Since July 2015, the IPP has committed federal government departments to awarding three per cent of all new procurement to Indigenous-owned small businesses by 2020; and the touted ‘success’ of the policy has seen that target date brought forward to the end of 2016–17.

The rationale behind the policy is sound — that promoting Aboriginal businesses will help overcome ongoing economic disadvantage. This will help reduce welfare dependency, with research from Deloitte suggesting that Indigenous economic parity with the rest of Australia could see the Aboriginal and Torres Strait Islander social security bill halved.

However, new CIS research shows that weaknesses in the IPPs design are allowing for the policy’s success to be overstated — significantly.

The problem lies in how the three per cent procurement is reported: by contract numbers, rather than contract monetary value.

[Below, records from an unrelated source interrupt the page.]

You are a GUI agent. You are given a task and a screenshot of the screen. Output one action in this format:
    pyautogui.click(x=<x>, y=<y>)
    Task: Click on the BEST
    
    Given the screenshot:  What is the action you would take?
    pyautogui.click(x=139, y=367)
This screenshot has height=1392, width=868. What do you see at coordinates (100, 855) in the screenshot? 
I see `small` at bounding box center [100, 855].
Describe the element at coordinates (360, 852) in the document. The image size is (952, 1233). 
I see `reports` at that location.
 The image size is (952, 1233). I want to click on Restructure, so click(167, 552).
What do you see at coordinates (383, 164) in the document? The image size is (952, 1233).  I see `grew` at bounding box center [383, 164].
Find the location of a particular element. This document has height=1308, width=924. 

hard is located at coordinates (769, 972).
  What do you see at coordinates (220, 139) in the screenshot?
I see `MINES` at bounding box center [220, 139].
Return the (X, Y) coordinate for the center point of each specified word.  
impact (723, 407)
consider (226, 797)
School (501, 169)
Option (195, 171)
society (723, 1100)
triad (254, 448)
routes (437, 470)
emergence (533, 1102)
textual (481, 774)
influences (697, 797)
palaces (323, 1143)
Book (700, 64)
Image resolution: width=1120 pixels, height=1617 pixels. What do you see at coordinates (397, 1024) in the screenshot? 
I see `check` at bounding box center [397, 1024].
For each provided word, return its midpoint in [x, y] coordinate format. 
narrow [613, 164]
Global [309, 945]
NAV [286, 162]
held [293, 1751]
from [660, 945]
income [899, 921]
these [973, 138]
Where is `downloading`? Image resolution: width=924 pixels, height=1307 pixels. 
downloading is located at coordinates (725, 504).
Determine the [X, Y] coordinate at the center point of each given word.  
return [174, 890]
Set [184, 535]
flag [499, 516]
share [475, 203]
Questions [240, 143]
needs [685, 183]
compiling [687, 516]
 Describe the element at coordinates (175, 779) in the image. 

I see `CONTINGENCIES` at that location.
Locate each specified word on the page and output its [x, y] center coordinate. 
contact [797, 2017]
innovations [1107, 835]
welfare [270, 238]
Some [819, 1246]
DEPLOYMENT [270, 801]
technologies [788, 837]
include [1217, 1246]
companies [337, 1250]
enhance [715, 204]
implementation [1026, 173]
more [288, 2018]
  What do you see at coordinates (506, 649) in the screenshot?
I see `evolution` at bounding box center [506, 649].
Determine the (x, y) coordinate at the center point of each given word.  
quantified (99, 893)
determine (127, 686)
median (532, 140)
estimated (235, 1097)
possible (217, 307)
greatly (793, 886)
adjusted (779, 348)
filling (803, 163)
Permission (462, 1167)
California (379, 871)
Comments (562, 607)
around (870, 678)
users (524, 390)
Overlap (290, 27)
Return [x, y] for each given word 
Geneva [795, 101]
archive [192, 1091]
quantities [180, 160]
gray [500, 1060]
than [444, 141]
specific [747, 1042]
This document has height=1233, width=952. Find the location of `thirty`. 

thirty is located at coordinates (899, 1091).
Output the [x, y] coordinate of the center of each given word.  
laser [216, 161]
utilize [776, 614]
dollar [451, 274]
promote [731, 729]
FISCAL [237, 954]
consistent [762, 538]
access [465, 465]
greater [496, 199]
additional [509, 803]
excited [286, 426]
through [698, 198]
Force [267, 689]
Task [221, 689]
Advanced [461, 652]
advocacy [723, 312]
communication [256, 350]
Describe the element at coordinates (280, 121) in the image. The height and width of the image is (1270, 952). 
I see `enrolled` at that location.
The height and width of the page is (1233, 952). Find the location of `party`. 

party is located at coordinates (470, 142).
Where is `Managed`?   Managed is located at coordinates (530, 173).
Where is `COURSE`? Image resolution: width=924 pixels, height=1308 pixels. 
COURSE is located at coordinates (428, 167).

By this measurement, the IPP appears to be an overwhelming success. In 2015–16 a target 0.5 per cent of contracts were to be awarded to Indigenous businesses (with the figure increasing incrementally to three per cent by 2020). However, the government reported 2.9 per cent of contracts were awarded to Indigenous suppliers in that year — and this purported success sparked the date fast-tracking.

On face value, you would think the IPP had reached policy nirvana.


But analysing the IPP by actual monetary value, rather than contract numbers, paints a grimmer picture.

Measuring the target as contract numbers allows figures to be boosted with large numbers of small contracts. While 2.9 per cent of 2015–16 contracts were awarded to Indigenous businesses, this represented less than one per cent of actual federal government procurement spend in dollar terms.

Every portfolio’s figures were enhanced by this measure. Indeed, the Department of Human Services awarded 7.2 per cent of contracts to Indigenous suppliers, but that accounted for only 0.5 per cent of spend — and that was a boost of 6.8 per cent.

While many Aboriginal businesses have undoubtedly benefitted from the IPP, these numbers suggest that we shouldn’t get too caught up in the government’s self-congratulations.

At the heart of this situation lies a deeper issue around the construction of government policy — it is those who make it that define its success. Ministers and bureaucrats set the parameters of what must be achieved, and in some cases, policies may be designed to not fail in meeting targets — a policy that achieves targets is reported as ‘successful’.

However, there is a difference between a successful policy and a good policy; the latter being one that achieves tangible outcomes for the target group.

Reporting by contract number, rather than monetary value suggests that policymakers are scared of failure. If a department is struggling to meet targets they could simply award a large number of small value contracts.

It appears this might already be happening. While the number of IPP contracts awarded has more than doubled from 1509 in 2015–16 to 3748 in 2016–17, the amount spent has remained the same.

Indigenous economic policy is a tricky business and government procurement will not solve Indigenous economic disadvantage. Nonetheless, the IPP can have a positive impact.

The policy has changed the conversation — Indigenous people are starting to talk about entrepreneurship, and leading companies in the private sector have recognised the unique competitive advantage partnering with Aboriginal suppliers can provide.

Although it is the IPPs targets — not Indigenous businesses — that have been supercharged, the change of attitudes motivated by the policy have been vitally important and can be celebrated as its greatest success.

Charles Jacobs is a Policy Analyst in the Centre for Independent Studies Indigenous Research Program and author of the report: Risky Business: the problems of Indigenous business policy.